I agree that isolating your real goal is important to deciding how to adjust these workouts. Are you just throwing everything at your training in the hopes that some of it will stick or do you have something you need to focus on for your goals?
I would go completely the other way here and say, no, that is not feasible. I would not put those back to back. In fact I would add more easy days to your schedule. Most workout types stay in your body and make relevant adaptations for longer than just a week. You don't need to keep doing the same several workouts every week. Do a long run every other week and just have good volume otherwise. Do intervals or a tempo every other week and just add strides or hill sprints on some easy days.
Without sounding like I'm a know-it-all or that what you're doing is wrong, let me refocus my thought. I don't think you need to look at your training in terms of an arbitrary 7 day week, let alone a repeating pattern of it. Training works through appropriate stresses and healthy adaptations. Many people will tell you that a schedule with a harder day followed by two easier days allows for better workouts and better recovery.
Specifically with a long run you are looking at stress to your nervous system, fueling system, and repetitive stress to muscoskeletal system. Fueling can be handled with a healthy diet.

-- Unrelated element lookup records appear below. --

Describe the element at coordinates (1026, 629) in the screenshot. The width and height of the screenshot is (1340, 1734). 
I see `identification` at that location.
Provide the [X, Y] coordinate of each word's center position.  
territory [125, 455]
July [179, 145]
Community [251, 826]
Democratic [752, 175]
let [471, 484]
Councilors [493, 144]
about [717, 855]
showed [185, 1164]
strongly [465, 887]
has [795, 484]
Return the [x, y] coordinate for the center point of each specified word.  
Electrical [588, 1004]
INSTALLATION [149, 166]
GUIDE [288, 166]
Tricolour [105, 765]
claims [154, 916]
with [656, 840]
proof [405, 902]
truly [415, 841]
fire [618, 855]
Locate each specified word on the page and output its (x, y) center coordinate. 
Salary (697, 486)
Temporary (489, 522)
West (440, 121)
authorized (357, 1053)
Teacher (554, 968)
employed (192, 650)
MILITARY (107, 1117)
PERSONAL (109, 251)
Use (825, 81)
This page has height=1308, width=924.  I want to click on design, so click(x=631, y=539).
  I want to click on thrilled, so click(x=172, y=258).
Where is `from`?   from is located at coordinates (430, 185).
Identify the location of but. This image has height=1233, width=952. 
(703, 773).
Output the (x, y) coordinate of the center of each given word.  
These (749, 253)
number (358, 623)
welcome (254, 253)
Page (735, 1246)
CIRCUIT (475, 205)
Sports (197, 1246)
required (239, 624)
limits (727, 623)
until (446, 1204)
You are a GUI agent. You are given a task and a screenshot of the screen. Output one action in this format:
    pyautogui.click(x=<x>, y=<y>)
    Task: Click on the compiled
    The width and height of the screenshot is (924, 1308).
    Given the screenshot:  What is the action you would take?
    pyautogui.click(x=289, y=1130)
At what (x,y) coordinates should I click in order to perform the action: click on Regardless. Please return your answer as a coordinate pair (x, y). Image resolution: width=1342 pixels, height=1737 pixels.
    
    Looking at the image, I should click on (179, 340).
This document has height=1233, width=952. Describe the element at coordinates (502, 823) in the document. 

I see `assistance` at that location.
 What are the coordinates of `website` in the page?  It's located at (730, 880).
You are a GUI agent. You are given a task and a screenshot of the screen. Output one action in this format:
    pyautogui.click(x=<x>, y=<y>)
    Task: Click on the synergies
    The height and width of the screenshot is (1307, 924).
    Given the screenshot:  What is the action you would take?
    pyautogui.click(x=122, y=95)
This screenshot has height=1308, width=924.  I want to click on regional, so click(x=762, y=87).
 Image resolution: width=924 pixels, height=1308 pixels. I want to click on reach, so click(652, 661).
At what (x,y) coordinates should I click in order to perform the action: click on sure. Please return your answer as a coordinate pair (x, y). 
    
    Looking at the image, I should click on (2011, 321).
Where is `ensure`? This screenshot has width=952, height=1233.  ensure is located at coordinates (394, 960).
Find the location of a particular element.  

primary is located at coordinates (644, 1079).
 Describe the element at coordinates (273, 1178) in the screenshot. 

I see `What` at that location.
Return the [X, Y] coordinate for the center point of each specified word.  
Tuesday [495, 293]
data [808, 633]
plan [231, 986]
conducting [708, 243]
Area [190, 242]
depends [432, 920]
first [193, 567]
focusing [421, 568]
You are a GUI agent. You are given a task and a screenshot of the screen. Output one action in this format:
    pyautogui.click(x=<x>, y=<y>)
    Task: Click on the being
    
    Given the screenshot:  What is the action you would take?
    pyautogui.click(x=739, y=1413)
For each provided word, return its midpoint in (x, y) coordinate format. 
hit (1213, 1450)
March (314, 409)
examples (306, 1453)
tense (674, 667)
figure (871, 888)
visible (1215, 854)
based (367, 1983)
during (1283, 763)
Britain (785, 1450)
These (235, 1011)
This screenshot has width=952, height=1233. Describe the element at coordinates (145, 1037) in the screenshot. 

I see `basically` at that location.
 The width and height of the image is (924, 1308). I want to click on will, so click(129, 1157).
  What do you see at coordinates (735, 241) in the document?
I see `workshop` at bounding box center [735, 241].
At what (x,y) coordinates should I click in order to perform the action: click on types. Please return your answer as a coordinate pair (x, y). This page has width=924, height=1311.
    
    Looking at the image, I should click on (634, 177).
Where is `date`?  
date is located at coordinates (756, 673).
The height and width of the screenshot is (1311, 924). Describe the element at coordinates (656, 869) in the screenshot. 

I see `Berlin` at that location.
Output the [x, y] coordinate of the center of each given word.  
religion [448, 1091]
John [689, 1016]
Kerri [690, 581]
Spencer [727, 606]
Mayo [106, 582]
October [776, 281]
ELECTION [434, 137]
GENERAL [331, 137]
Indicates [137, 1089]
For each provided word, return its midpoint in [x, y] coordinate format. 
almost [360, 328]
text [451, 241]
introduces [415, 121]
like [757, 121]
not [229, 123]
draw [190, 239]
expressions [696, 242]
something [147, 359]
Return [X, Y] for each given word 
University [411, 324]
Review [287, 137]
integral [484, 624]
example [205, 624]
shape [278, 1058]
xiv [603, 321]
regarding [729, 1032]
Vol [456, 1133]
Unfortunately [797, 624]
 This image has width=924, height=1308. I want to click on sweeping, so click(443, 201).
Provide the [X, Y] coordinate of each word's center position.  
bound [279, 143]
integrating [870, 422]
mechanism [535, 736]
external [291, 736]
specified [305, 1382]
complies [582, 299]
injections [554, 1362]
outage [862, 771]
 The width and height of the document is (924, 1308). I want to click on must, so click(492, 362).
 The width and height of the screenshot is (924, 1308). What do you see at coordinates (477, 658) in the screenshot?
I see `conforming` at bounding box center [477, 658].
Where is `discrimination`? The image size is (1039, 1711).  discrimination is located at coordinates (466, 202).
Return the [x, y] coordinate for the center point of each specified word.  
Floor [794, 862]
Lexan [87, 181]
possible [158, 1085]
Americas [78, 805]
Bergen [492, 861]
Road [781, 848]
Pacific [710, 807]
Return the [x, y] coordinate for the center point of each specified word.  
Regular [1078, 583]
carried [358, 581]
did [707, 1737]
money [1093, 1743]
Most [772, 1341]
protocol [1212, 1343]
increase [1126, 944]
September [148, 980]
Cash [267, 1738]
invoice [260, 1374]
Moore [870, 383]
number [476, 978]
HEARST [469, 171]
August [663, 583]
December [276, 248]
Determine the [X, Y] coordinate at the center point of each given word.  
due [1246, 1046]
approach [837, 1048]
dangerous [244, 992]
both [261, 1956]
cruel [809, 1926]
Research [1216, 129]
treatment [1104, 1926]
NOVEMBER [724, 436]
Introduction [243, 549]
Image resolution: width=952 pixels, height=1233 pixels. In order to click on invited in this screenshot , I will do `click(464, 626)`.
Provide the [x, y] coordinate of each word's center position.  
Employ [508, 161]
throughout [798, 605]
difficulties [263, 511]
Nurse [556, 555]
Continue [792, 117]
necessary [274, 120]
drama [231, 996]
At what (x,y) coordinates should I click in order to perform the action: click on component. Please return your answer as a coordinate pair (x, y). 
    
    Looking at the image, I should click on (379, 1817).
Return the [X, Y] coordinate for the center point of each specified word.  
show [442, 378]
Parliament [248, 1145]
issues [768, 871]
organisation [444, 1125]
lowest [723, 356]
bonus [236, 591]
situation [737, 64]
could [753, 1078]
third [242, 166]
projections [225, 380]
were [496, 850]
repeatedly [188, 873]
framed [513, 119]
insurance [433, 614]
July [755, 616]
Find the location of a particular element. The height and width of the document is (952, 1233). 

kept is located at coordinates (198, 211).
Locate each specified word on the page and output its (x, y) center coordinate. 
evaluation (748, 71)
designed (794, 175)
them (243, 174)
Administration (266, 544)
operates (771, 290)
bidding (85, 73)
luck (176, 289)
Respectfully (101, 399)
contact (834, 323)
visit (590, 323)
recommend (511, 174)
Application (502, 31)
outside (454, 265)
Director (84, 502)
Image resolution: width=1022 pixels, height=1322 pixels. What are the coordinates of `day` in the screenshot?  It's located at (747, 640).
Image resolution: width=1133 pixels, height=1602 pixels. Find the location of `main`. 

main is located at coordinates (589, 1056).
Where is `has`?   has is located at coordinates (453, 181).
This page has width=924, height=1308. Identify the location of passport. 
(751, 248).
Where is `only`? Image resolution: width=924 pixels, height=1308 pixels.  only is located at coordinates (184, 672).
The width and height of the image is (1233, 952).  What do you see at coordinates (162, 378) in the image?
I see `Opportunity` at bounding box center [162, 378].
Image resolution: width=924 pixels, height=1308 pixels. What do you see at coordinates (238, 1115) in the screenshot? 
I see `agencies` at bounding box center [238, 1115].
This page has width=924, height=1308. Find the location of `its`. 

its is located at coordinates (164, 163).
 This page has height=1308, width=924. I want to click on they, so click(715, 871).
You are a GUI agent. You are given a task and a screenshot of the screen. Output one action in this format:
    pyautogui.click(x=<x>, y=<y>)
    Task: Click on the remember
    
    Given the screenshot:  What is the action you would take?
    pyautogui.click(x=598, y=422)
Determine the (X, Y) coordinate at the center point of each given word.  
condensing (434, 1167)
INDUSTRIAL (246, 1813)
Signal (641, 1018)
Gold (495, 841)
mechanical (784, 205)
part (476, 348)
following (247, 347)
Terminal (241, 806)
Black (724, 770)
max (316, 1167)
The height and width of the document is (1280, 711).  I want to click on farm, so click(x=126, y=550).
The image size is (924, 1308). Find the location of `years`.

The muscoskeletal thing is mostly dependent on your body's response to the specific day, but delayed onset muscle soreness can hit you like a truck a couple of days later especially if you do a hard workout the day before or after a long run. The nervous system thing is perhaps the biggest deal, as your body will be inclined toward a state of recovery following a long run. You put unnecessary stress on that recovery by doing hard workouts surrounding it. Basically you are getting less out of the long run and putting more injurious stress on your body by jamming this stuff together.
Some of the best coaching advice I can give you is that feeling compelled to force workouts into close proximity is a sign of insecurity or lack of confidence in your own ability. The solution there is not always to run more. Have more confidence in your ability to take a day off or incorporate easy days. Things like red blood cells last 3 months. Your block of training is more important than a specific few days, especially if you risk injury. Speed has more to do with mechanical adaptations than frequency of doing them. Do them correctly when you do them and worry less about doing them all the time. There is plenty of science to support more recovery if faith in yourself isn't enough for you.